Dr. Meyers was interested in the concept of scalp cooling because some patients consider it very important to maintain their hair during chemotherapy. She spoke about a cooling scalp trial at Baylor. Currently, the US does not pay for or reimburse for scalp cooling technologies, which are expensive. This is the first randomized trial using scalp cooling as the device was only made available in 2015. Essentially, cool liquid runs constantly through the scalp though a cap. Patients were studied for hair loss. For people who used the cooling device, the success-failure rate was 50-50. The side effects were not very significant and the main complaint was headaches. Interestingly, although it worked in 50% of patients, the quality of life showed no difference whether patient lost hair or not. Dr. Meyers concluded that we need further studies on scalp cooling caps.
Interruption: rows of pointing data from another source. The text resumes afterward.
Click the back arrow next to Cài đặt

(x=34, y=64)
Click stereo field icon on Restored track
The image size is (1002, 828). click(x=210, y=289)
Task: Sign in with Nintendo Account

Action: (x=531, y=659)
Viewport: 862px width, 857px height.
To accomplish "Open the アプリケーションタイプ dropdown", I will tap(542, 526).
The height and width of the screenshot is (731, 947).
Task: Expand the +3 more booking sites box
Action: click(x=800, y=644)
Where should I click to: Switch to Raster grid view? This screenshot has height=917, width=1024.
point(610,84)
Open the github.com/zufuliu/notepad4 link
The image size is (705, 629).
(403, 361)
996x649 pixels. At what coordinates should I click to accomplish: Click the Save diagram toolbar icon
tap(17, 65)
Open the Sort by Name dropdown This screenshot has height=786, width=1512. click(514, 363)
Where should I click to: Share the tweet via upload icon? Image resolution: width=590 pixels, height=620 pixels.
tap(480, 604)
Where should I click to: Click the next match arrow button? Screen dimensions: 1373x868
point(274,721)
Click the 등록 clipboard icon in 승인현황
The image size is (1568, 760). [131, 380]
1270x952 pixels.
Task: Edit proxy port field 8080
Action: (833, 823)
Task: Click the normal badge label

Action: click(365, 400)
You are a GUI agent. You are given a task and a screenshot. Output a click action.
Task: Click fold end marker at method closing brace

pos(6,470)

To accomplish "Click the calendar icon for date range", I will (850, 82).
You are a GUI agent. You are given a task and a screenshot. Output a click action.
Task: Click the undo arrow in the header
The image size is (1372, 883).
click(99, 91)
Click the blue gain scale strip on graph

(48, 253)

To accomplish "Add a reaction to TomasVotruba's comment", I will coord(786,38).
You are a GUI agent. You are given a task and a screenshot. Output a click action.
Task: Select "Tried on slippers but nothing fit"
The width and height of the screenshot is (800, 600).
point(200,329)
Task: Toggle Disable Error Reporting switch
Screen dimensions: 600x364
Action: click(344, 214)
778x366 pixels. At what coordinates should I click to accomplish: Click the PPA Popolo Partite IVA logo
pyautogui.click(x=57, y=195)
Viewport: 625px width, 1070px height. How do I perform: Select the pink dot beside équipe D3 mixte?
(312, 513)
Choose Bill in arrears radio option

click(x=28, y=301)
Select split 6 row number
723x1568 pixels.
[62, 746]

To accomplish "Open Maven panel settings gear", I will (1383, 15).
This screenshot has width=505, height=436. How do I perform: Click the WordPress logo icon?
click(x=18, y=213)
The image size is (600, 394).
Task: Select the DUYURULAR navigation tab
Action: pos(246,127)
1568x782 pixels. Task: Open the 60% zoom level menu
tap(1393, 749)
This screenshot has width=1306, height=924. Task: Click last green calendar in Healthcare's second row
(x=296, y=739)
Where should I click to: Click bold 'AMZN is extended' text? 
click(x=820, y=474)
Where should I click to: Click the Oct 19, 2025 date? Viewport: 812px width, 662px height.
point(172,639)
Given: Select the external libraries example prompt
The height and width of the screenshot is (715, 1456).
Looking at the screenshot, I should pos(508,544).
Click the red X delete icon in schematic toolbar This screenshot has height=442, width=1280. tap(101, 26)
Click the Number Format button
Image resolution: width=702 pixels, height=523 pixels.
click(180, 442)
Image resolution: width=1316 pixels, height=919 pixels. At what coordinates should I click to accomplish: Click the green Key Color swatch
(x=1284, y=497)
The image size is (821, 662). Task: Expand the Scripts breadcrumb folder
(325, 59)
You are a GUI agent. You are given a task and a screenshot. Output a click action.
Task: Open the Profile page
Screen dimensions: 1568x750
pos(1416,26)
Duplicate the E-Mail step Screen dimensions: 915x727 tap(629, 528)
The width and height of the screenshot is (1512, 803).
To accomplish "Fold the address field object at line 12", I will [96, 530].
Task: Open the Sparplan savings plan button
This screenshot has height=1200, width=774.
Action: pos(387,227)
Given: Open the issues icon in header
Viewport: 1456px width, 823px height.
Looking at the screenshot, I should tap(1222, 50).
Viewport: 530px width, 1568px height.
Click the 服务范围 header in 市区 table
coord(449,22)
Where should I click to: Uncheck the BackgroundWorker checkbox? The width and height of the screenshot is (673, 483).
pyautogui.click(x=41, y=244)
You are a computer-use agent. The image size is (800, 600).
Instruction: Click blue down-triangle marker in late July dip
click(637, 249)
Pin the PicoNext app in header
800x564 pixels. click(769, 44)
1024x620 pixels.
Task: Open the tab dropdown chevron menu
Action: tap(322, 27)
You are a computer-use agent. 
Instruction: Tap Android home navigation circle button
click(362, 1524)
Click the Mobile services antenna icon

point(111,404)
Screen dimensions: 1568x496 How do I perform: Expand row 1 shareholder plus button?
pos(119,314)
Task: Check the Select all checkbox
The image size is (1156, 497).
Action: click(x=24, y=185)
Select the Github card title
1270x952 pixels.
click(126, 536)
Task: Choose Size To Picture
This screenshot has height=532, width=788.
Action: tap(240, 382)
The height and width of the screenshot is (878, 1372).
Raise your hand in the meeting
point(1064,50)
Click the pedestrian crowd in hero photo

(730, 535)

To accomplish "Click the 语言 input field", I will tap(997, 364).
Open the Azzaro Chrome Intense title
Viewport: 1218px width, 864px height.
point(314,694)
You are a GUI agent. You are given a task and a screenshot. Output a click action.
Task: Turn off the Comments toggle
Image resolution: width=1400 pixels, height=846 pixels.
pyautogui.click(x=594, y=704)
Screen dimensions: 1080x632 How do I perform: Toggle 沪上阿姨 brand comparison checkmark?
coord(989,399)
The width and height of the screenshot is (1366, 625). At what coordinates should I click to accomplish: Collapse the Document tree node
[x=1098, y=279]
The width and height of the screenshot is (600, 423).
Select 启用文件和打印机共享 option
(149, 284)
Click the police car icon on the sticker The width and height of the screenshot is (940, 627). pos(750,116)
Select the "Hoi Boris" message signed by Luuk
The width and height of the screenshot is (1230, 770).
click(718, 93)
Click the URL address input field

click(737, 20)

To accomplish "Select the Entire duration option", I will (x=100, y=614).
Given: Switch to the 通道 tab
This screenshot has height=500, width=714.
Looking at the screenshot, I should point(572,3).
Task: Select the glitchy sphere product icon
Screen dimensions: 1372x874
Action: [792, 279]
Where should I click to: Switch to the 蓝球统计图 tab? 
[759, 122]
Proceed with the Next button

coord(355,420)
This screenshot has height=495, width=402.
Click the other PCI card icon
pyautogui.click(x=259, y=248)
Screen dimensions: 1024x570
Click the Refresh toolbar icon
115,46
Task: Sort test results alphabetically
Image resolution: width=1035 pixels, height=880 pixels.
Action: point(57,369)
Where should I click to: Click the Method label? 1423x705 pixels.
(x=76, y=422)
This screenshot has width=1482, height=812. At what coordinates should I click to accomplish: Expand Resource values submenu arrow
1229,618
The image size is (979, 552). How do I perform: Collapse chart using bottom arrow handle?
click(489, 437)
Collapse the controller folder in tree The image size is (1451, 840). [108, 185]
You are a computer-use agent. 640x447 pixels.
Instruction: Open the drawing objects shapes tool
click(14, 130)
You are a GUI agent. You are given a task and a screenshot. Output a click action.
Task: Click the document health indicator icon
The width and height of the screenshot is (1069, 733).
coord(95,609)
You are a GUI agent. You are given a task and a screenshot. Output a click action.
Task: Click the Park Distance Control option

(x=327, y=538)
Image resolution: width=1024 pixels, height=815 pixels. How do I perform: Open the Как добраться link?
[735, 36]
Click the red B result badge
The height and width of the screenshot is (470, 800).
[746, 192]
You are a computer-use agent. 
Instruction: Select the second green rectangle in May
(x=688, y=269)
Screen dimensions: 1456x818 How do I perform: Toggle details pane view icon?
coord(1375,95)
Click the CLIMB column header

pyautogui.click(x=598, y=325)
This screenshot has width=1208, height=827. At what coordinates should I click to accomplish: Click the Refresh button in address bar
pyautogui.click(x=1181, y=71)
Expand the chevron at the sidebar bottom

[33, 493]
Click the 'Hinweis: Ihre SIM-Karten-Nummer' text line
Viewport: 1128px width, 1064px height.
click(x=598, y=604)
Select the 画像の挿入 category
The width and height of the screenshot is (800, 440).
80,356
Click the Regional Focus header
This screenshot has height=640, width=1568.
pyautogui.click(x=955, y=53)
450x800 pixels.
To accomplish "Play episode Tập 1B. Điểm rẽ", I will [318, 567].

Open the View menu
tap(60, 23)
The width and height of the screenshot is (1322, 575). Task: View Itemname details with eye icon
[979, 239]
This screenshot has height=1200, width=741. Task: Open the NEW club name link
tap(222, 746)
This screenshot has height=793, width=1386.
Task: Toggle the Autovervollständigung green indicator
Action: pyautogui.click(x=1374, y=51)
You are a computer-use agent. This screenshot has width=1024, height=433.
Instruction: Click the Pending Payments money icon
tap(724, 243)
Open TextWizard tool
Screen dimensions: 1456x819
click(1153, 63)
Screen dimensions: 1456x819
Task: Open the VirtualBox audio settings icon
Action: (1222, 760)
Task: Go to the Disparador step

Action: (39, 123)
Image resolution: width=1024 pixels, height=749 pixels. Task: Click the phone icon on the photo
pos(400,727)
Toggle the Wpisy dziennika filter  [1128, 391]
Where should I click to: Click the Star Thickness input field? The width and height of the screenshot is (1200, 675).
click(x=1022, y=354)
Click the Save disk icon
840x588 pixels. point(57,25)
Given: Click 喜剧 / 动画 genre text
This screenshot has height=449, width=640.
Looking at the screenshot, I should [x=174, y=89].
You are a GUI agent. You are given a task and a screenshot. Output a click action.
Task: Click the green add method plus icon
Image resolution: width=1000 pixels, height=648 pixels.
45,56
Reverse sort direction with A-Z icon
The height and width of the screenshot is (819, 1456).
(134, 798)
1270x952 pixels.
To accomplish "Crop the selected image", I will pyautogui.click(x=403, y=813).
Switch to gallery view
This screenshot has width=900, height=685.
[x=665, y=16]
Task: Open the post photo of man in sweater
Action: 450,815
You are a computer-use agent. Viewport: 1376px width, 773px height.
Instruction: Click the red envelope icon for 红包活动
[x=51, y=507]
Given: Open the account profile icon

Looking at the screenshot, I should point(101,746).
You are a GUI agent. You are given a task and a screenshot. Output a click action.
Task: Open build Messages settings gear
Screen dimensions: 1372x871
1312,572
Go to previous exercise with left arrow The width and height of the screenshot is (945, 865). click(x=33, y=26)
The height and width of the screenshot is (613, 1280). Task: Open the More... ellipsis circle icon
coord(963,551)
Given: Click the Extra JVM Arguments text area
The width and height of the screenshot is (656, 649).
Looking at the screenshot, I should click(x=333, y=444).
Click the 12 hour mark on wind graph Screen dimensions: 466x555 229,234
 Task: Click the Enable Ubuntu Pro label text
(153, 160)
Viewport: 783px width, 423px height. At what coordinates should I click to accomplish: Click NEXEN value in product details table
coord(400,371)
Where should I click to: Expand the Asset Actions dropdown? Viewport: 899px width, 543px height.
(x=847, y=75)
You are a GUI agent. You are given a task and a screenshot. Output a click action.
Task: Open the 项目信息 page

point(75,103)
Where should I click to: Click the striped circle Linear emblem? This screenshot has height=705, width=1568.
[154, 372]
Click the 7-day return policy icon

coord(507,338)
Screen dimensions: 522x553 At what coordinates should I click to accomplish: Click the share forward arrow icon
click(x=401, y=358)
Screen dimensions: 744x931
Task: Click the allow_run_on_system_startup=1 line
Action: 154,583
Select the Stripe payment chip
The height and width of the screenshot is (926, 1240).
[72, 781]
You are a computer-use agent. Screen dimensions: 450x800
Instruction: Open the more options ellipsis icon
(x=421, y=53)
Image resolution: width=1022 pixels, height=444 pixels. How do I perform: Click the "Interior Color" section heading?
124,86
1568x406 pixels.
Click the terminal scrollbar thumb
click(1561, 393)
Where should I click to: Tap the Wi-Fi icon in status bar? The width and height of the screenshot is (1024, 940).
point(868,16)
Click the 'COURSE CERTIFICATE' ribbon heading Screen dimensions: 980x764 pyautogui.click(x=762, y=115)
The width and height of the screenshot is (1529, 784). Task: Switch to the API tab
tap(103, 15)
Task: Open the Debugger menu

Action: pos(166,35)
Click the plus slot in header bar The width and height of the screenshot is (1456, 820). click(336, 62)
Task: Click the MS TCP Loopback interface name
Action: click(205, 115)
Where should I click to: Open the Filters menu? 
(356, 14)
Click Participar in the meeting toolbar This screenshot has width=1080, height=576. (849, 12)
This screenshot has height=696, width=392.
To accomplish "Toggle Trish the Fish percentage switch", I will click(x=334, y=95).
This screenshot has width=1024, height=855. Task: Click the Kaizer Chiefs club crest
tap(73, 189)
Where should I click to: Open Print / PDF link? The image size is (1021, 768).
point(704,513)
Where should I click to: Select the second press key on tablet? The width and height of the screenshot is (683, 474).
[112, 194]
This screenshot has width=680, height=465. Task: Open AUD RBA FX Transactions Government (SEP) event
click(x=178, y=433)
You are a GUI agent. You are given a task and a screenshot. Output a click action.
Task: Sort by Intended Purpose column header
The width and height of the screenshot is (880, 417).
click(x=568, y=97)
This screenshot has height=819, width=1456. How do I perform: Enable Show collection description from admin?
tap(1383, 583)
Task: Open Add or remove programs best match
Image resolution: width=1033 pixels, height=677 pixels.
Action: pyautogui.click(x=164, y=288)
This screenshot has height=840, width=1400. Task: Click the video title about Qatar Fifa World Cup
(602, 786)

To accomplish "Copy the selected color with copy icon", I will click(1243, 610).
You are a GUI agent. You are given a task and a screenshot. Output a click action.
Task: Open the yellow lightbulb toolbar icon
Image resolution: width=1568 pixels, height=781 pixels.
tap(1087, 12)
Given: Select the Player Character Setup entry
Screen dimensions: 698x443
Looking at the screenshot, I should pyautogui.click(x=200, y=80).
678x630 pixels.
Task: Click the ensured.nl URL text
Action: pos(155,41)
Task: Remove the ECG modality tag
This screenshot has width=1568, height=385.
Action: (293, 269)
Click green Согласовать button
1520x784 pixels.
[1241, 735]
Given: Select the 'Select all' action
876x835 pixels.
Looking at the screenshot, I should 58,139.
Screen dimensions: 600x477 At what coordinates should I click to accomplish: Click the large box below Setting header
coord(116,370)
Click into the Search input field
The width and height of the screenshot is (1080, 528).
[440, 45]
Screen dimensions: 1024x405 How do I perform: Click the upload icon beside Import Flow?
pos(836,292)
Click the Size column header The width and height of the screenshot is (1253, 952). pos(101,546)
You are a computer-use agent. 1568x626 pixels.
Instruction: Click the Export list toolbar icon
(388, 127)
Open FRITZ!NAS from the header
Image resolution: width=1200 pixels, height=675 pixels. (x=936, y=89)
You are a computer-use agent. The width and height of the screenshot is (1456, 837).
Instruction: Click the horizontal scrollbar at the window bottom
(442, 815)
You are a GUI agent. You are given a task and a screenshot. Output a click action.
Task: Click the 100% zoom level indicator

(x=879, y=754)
The FDA described the work of the scalp cooling technology in a 2015 press release, as follows: “The cooling action is intended to constrict blood vessels in the scalp, which, in theory, reduces the amount of chemotherapy that reaches cells in the hair follicles (hair roots). The cold also decreases the activity of the hair follicles, which slows down cell division and makes them less affected by chemotherapy. The combined actions are thought to reduce the effect chemotherapy has on the cells, which may reduce hair loss.”
(FDA Press Announcements)
Finally, she mentioned the IBM Watson computer and an India study which examined whether Watson was better than oncologists. However, since oncologists in India use different standards than in the US, it is difficult to translate the results. However, there was some conformance between Watson’s recommendations and those of the oncologists.
Drs. Perez, Schnabel, and Meyers answered audience questions after the conclusion of the program.